Kauffman pointed out the dual nature of the image GE presents of itself: Leading the world to a better tomorrow as an innovator and following the example of other corporate giants in dealing with its employees and retirees.
“They’re following the rest of the world in reducing coverage,” she said.
Rocheleau said the fight isn’t over for him, as he’ll continue in other venues, such as stockholder meetings. But the legal battle may be done — he’ll know after a conference with his attorneys next week.
“I don’t see it at all as precedent-making. It’s disappointing, certainly,” he said Thursday.
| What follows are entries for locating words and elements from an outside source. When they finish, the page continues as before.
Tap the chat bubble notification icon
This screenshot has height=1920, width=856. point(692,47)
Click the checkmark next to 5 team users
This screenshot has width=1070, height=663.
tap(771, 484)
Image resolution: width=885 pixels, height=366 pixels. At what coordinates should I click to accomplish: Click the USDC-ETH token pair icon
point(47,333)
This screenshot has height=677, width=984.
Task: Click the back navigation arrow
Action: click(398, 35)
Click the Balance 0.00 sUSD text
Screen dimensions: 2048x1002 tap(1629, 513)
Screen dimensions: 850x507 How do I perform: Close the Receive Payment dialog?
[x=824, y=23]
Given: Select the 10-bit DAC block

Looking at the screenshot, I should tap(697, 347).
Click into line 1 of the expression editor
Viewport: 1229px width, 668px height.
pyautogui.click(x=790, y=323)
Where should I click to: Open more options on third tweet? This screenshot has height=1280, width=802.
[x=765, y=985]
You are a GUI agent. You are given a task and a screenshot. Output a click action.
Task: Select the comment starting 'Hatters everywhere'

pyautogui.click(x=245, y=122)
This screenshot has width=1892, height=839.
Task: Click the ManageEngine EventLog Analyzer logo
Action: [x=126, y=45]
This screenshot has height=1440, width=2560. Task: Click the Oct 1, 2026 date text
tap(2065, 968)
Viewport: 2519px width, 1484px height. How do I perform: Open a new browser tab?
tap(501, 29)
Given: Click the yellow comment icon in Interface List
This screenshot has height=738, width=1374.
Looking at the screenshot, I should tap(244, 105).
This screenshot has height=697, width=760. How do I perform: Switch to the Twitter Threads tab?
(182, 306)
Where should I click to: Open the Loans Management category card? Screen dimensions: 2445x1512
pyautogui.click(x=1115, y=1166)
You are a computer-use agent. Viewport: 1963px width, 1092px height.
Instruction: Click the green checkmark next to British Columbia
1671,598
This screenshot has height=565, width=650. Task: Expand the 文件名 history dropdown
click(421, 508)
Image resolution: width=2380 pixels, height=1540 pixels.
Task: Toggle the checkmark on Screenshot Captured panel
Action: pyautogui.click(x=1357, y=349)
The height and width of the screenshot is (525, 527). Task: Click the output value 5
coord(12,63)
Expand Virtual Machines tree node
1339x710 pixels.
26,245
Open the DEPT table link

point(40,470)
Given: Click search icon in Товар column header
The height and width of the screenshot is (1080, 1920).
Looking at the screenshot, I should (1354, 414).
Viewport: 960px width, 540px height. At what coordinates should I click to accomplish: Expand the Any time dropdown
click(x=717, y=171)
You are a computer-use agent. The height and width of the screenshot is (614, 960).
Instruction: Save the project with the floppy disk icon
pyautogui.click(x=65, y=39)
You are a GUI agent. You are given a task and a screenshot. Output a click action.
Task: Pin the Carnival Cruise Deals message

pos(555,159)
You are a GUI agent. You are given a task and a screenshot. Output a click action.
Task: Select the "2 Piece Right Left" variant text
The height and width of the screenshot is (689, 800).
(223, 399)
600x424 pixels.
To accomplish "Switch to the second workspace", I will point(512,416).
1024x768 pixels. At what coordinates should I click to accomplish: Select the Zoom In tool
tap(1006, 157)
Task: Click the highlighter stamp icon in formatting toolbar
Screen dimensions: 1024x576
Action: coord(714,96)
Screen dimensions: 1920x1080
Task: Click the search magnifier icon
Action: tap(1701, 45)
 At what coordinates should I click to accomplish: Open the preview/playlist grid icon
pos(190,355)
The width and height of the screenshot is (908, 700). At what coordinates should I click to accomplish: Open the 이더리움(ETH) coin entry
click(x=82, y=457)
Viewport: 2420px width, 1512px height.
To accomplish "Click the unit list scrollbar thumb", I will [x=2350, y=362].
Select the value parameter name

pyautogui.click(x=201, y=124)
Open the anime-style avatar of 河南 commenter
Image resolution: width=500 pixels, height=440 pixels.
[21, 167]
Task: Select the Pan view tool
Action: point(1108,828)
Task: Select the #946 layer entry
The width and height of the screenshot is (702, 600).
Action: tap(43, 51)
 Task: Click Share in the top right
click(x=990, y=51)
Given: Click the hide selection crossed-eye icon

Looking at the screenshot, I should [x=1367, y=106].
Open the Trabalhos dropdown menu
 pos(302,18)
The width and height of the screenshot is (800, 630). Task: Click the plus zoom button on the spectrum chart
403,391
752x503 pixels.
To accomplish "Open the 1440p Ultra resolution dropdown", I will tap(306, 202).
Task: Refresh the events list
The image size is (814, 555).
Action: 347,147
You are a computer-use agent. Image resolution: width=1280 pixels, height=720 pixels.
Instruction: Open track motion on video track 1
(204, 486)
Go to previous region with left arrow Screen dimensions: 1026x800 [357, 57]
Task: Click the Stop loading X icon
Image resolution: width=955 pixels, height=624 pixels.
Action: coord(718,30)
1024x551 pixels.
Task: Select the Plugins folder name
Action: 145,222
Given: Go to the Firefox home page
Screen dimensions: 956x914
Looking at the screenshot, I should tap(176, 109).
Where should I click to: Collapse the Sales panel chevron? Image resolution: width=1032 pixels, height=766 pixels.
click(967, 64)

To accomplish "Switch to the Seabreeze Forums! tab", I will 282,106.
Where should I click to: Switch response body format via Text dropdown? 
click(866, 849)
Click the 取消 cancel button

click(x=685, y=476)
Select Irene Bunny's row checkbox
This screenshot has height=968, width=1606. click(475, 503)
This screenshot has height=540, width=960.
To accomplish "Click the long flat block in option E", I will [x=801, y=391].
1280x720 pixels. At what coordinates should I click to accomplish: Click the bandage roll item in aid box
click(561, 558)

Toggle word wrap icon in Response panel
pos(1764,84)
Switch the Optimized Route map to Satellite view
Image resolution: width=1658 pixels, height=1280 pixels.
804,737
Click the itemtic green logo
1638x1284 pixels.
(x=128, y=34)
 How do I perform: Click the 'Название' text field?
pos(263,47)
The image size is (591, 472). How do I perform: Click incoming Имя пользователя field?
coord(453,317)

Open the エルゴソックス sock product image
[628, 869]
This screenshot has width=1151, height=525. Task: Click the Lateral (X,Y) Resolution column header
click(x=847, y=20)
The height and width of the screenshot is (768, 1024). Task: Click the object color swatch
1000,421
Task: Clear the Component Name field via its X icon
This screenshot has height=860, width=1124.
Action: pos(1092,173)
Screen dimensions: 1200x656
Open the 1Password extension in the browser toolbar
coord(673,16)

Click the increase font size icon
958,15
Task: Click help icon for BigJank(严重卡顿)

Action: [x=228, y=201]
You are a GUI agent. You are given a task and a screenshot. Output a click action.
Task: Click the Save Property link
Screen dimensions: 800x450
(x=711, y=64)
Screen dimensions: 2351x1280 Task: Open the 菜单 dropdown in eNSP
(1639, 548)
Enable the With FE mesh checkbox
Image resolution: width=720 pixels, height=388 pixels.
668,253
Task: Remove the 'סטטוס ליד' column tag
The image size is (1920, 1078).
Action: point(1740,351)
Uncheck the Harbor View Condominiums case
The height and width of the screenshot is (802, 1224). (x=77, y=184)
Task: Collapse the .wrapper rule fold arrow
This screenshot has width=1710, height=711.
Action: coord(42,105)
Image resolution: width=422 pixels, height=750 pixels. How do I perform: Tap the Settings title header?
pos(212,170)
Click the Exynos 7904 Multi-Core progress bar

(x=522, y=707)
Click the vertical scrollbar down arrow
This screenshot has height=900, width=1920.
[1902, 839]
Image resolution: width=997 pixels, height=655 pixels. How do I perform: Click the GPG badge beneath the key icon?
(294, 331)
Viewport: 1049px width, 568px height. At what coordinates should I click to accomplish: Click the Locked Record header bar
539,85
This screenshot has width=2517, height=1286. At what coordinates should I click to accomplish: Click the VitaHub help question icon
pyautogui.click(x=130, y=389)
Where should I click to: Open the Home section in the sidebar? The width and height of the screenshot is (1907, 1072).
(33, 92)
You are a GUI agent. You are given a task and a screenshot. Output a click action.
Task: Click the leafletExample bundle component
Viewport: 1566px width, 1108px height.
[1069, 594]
But he added: “In my view it doesn’t cast in stone GE’s responsibilities.”
Rocheleau said there are other things involved in this case than law, specifically “integrity and morality.”
On the latter two points, “I thought this was a complete abdication on the part of GE,” he said. “I intend to stand before the GE board at every meeting I can intend and tell them this is wrong.”
Rocheleau said an appeal would be expensive and would be argued in the U.S. 7th District, which is generally viewed as conservative and therefore potentially unsympathetic to the case. So a few hours after the ruling, which he had not even seen, he was not sure if he’ll appeal. He hopes for further guidance from his attorneys next week.
“When I started this, I recognized it was an uphill fight,” he said.
The case brought by Kauffman and Rocheleau was pursued in federal court in Wisconsin and potentially would have impacted a class of 65,000 retired salaried GE employees. A similar case was brought in federal court in Ohio by dozens of labor unions on behalf of up to 95,000 retired hourly GE employees. It remains pending.
(Both are putative class-action lawsuits — cases filed by as few as one plaintiff with the claim that an entire hypothetical class of people is in a similar position.)
GE would not comment Thursday on the unions’ lawsuit, because it does not comment on pending litigation.
Thomas Kennedy, lead attorney for the unions in their lawsuit over retiree health coverage, said General Electric is trying to get that case dismissed as well.
He said Thursday that GE moved to dismiss March 16 and the presiding judge heard oral arguments on that motion April 17. But on April 21, three rulings in the U.S. 6th Circuit went in favor of retirees in retiree health insurance cases, Kennedy said, so he sought and received permission to file an additional brief in his case, and did so in May.
He’s hoping for a ruling against dismissal soon, so that the unions’ case can go forward.